There was introduction of an ordinance on the “Amendment of Municipal Code Chapter 4-288 concerning licensing and regulation of crane operators”, for example. That ordinance was sponsored in part by Mayor Emanuel and passed into law less than two months later.
Then there was the “Amendment of Municipal Code Section 4-156-430 concerning athletic contests at night and weekday afternoons.” Also sponsored by the mayor, it, too, became law less than a few months later.
An “Amendment of grant(s) of privilege in public way for Lickity Split Frozen Custard and Sweets,” was brought up at that meeting as well.
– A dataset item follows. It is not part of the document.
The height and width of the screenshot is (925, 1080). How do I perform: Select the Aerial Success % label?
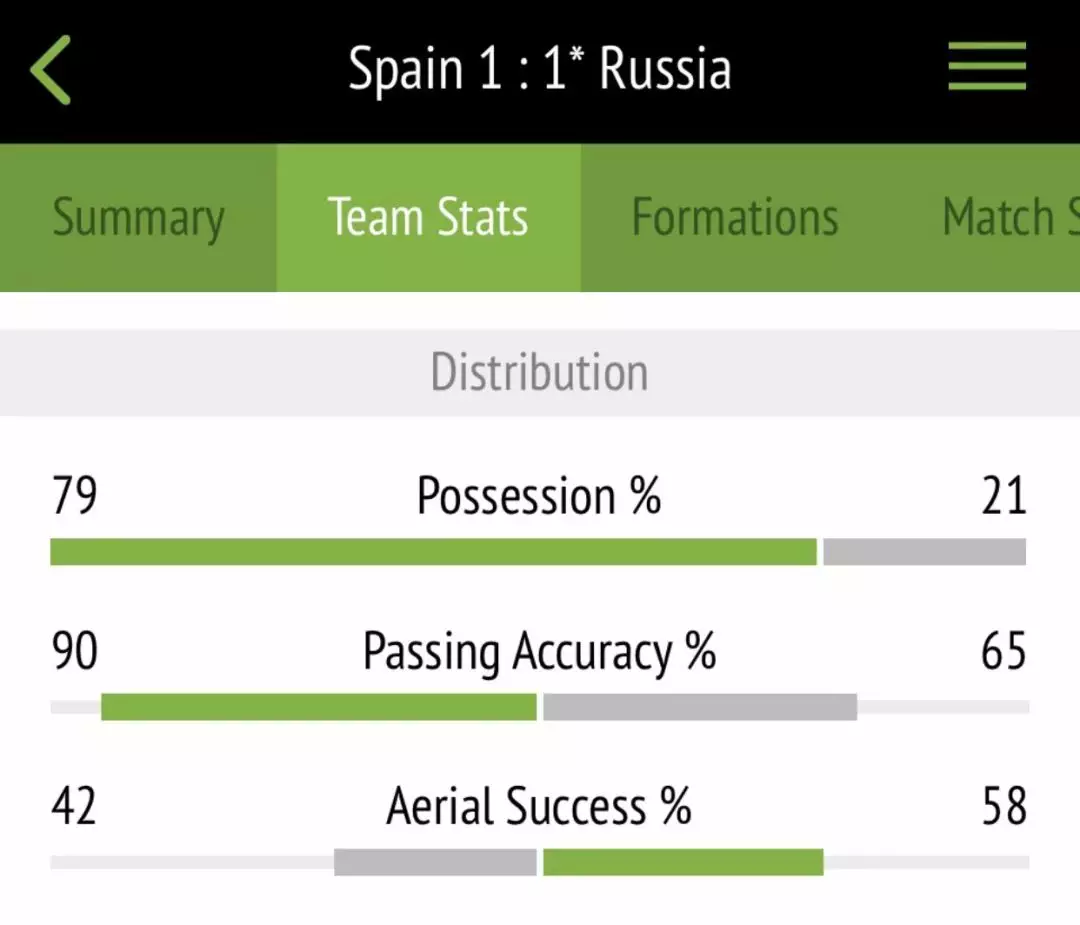[x=539, y=806]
Sponsored by 48th Ward Alderman Harry Osterman, that one only took a month before it was law.
In fact, hundreds of pieces of the people’s business were addressed during that day’s Council meeting, including one more piece of legislation sponsored by aldermen Joe Moreno (1) and Howard Brookins (21).
This one, a “Call for reparations for victims and family members affected by law enforcement torture or abuse,” didn't get passed. Instead, it was referred that day to the Council Committee on Finance, chaired by powerful Alderman Ed Burke (14).
And there it has sat, for almost a year.
Why does this matter? Because on this day, Thursday, October 2, the man at the center of a dark and shameful chapter in Chicago history is expected to walk free, while legislation calling for compensation for his victims continues to languish in Chicago’s City Council.
We’re talking, of course, of Jon Burge. A former Chicago Police commander, Burge allegedly tortured more than 200 criminal suspects between 1972 and 1991 in order to force confessions. Burge has since cost the City of Chicago more than $120 million in lawsuits and payouts stemming from his years spent allegedly using cattle prods, electrical charges and mock executions on his victims.
Burge is expected to be released from a North Carolina prison, where he served three and a half years for lying under oath.
Brookins and Moreno’s ordinance seeks to help those torture survivors who saw their life destroyed as a result of Burge’s actions. It creates a commission to administer financial compensation to the survivors;, along with a medical and psychological center on the south side of Chicago, free enrollment in City Colleges for the survivors and $20 million to finance these efforts.
At the time, the ordinance’s sponsors saw the matter as one of simple fairness. “Let’s remember that we set aside millions - tens of millions - of dollars every year to settle these cases and to pay attorneys,” Moreno said when the ordinance was introduced in 2013. “I think $20 million is fair if we look at what we’re setting aside.”
In September, 2013, Mayor Rahm Emanuel took the unprecedented step of apologizing for what he called “a stain on the city’s reputation” and “a dark chapter in the history of the City of Chicago.”
There’s no reason the Chicago City Council can't do its part as well.
Especially when it’s so good at taking care of issues like crane operators, athletic contests and frozen custard stands.